Q. Are you aware that, so far as the question has been litigated and decided, it has been litigated and decided in the courts in favor of the companies?-A. I may be; but I am not responsible for that.

Q. When a la is made some one acquires rights under it. His rights are, then, under our Constitution, to be determined by the courts. If these conditions have been violated, then the courts will set the grants aside.-A. There is a law in every government that evils that are no longer to be borne are to be abolished by legislation, all previous legislation to the contrary notwithstanding.

Q. Then you would simply recommend this committee to report the repeal of every
law by which any grant has ever been made by the United States to any one?-A.
Provided it is a monopoly; provided it is taking unjust advantage of the people.
Q. Who is to judge of that?-A. Congress, if Congress does its duty.

Q. But since Congress did just what you say, and these companies went into the courts and said this legislation of Congress is illegal and unjust, and the courts decided in favor of the companies (just what we have done in regard to taxation), what would you do then?-A. The courts never would so decide.

Q. But they have so decided, in regard to the retention of the 5 per cent. by the government now in the Treasury, that the railroad companies are entitled to that money, and an appeal has been taken to the Supreme Court.-A. That depends upon how the great body of the Supreme Court was constituted, and you recollect there were some irregularities connected with that.

Q. If the courts decided in favor of those companies would you have Congress set ont to abolish the courts?-A. To change the laws and change the courts of justice that they may not annul the law which is given by the supreme will of the people. I don't acknowledge any power superior to the legislature.

Q. But the legislative power is restricted by the Constitution of the United States.A. Then change the Constitution of the United States, and we, the working-people, will help you to do it by our votes.

Q. Then your recommendation is that the Constitution of the United States be amended so that legislative power shall be supreme in this country and subject to no limitation whatever?-A. When we come to that I would suggest a great many limitations, natural and necessary limitations.

Q. Where is the line to be drawn and who is to draw the line? Where will we draw the new line?-A. The first step in all such things is to acknowledge a necessity for the revision of the Constitution of the United States or of any State. The question arises, what may be improved in the present Constitution? and all people will have their say; they will, in a democratic way, say there are blunders here and defects there; let us remedy that. They will consider that for a year or two, and then, by proper means, they will rectify it.

Q. You say we should limit labor to eight hours?-A. Yes, sir.

Q. Would you have that put into the Constitution of the United States ?—A. I would, for all things speak in Congress in favor of such legislation. I would uphold that law which was given in 1868, the eight-hour law for government labor. I would uphold the law, so that the workmen were paid full wages for eight hours.
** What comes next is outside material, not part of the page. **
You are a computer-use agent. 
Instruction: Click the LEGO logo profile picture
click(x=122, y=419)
Q. Would you put a provision in the Constitution of the United States limiting labor to eight hours?-A. I would put such a point in the Constitution of the United States. I would propose to amend the Constitution of the United States in this one respect-bring it before the people, this point, besides many others. I would go the constitutional way of amending the Constitution.

Q. But you would propose to limit labor to eight hours?-A. Yes, sir.
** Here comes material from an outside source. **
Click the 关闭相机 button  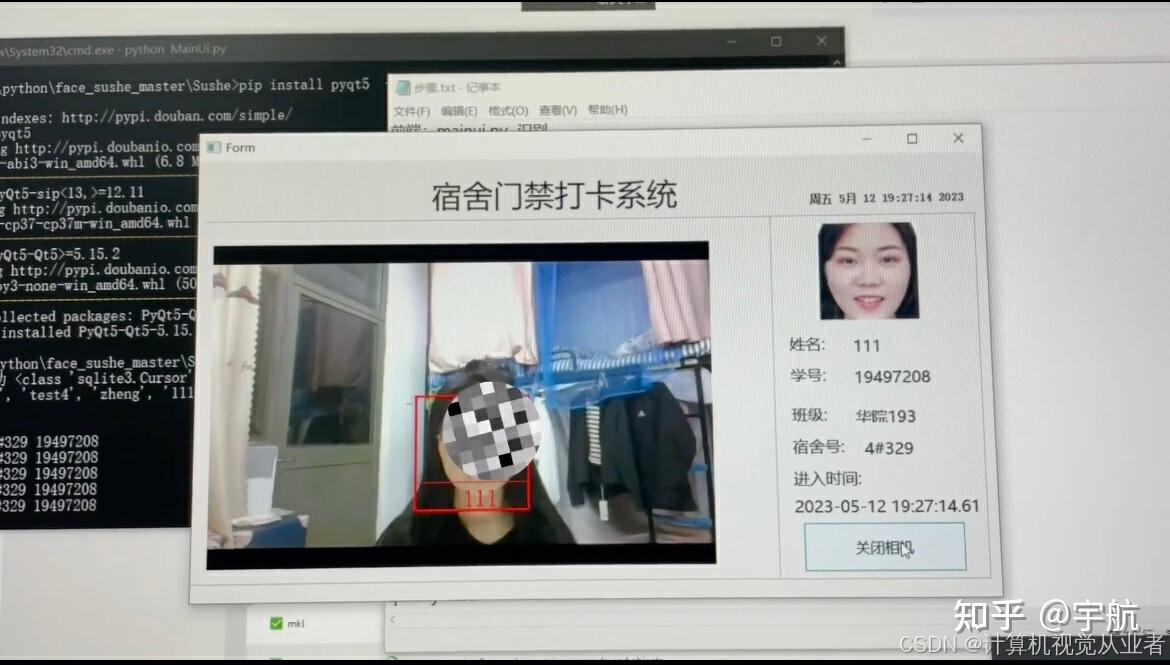(x=885, y=547)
Q. And no one is to be permitted to labor more than eight hours?-A. To forbid employers to employ laborers for more than eight hours.

Q. Would you allow any one to labor more than eight hours?-A. They would not do it then.

Q. Would you permit it?—A. I would not restrict the labors of any individual man, but they would not do it.

Q. I ask you whether you would put into the Constitution a clause prohibiting people from working more than eight hours a day?-A. I would not. The people, themselves, however, will in their supreme power decide if they will allow it.

Q. You would not recommend it?-A. I would not recommend it. I prefer, in regard to all such things, not to urge my own opinion alone. I want in a democratic government the people to come up to this effect by talk and by discussion.

Q. We are here to get at practical results with reference to legislation. You have come to give us the benefit of your experience and study, which is evidently very great. We ask you whether you think the law ought to limit the right of a man to work more than eight hours a day?-A. I think not.

Q. If that is so, what is to prevent men from working more than eight hours a day?— A. If the employer is prevented, what good is it for the laborer to offer more than eight hours labor? The employer is to be prevented by law.

Q. Suppose a man was working for himself: take the case of a cigar-maker. Here is a man employing men, and he is restricted from employing them for any more than eight hours a day. Here is a co-operative association alongside, who say, "We will go in business and work twelve hours a day;" could they not undersell the man that was prohibited from working more than eight hours a day?-A. They would not do it. They would be allowed to do it as long as they have not an interest; it is in their interest not to allow it among themselves. I would have them come up as a voluntary will, as an expression of the will of the people themselves. I would not put it into the law, because I consider it entirely unnecessary.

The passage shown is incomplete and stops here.